▶ [Problem to solve]: Please replace "Screen dimensions" with "Screen size" in the material from its start through the line containing "pyautogui.click(x=508, y=86)", and give those lines back with nothing else changed.

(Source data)
+ + +

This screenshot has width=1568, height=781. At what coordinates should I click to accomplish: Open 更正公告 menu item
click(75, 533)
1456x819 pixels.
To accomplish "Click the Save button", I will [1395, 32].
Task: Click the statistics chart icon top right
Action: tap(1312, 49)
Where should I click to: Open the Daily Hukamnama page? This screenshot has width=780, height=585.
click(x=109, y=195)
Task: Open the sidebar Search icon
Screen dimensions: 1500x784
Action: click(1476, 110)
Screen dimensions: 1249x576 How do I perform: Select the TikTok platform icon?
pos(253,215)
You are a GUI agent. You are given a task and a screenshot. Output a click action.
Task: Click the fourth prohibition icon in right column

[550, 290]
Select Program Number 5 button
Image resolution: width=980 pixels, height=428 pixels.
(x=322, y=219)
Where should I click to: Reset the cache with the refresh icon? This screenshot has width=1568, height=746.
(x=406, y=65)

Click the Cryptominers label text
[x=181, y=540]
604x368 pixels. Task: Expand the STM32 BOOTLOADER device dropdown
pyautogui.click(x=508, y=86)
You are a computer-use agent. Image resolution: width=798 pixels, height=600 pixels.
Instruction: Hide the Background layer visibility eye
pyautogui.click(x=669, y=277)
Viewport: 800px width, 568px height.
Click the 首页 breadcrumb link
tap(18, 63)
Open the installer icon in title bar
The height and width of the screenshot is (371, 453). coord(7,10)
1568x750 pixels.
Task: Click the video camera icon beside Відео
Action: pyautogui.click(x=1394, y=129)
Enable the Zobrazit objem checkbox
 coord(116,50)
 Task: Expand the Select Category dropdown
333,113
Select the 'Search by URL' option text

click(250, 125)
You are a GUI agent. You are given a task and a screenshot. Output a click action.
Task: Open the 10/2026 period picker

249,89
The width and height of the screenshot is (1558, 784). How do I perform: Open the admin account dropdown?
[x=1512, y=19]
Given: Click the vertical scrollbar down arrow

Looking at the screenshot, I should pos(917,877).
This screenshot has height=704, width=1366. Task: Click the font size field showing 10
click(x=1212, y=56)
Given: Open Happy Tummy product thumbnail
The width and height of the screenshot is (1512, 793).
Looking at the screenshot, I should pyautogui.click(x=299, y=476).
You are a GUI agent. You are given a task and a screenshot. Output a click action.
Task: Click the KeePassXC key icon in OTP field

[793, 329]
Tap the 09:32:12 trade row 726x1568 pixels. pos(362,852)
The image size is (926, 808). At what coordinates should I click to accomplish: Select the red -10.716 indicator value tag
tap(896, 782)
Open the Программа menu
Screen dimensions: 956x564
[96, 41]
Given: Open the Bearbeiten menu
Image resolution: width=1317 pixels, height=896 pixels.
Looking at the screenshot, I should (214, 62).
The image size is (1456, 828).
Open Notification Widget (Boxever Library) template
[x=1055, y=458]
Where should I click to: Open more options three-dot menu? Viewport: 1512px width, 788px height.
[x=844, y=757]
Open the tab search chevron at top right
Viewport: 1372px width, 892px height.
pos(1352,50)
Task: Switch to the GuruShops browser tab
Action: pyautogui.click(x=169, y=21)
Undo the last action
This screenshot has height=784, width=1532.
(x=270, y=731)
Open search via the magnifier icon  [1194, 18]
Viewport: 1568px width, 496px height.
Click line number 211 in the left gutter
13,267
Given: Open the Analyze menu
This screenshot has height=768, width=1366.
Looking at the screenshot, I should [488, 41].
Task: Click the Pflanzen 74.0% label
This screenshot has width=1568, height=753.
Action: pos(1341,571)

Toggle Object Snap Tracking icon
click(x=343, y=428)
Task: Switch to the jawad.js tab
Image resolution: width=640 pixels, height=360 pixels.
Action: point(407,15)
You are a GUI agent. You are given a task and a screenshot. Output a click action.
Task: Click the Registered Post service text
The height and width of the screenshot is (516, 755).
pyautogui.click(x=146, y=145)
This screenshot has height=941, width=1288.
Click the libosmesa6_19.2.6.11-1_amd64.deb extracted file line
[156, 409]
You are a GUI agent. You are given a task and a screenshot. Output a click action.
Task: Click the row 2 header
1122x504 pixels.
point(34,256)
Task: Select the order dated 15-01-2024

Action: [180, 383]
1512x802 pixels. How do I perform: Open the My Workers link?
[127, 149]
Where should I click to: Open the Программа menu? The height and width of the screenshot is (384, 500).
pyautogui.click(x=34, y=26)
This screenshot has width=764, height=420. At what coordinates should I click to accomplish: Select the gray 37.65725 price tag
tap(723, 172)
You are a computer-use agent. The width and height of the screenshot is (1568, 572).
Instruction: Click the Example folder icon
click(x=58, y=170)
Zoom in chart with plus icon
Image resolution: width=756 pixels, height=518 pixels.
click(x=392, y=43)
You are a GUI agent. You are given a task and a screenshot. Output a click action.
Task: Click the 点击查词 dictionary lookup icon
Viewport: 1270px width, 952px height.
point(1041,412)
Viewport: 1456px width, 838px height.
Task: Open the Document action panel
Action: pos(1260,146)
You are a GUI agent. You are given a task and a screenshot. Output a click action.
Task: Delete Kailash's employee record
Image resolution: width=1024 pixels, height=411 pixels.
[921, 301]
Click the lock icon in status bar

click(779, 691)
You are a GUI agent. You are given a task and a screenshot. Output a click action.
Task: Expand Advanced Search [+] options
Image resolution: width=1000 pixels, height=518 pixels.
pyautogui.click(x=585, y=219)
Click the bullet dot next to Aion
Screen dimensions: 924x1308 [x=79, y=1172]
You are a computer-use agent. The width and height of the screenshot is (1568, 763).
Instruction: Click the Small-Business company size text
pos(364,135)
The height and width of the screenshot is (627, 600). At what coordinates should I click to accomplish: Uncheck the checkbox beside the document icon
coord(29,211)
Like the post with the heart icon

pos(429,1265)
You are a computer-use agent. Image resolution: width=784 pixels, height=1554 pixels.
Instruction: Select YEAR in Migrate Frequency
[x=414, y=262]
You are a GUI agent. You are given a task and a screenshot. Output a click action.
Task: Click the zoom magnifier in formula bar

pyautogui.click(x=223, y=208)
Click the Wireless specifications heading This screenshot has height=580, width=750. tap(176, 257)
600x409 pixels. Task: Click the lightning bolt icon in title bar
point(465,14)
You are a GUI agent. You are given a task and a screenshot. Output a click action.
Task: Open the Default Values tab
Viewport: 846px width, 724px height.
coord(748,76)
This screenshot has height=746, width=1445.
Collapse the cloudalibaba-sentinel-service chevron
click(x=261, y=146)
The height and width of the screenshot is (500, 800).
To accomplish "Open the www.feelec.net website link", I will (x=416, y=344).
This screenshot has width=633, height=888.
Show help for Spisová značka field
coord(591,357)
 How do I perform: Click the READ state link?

+ + +

▶ [Answer]:
This screenshot has width=1568, height=781. At what coordinates should I click to accomplish: Open 更正公告 menu item
click(75, 533)
1456x819 pixels.
To accomplish "Click the Save button", I will [1395, 32].
Task: Click the statistics chart icon top right
Action: tap(1312, 49)
Where should I click to: Open the Daily Hukamnama page? This screenshot has width=780, height=585.
click(x=109, y=195)
Task: Open the sidebar Search icon
Screen size: 1500x784
Action: click(1476, 110)
Screen size: 1249x576 How do I perform: Select the TikTok platform icon?
pos(253,215)
You are a GUI agent. You are given a task and a screenshot. Output a click action.
Task: Click the fourth prohibition icon in right column

[550, 290]
Select Program Number 5 button
Image resolution: width=980 pixels, height=428 pixels.
(x=322, y=219)
Where should I click to: Reset the cache with the refresh icon? This screenshot has width=1568, height=746.
(x=406, y=65)

Click the Cryptominers label text
[x=181, y=540]
604x368 pixels. Task: Expand the STM32 BOOTLOADER device dropdown
pyautogui.click(x=508, y=86)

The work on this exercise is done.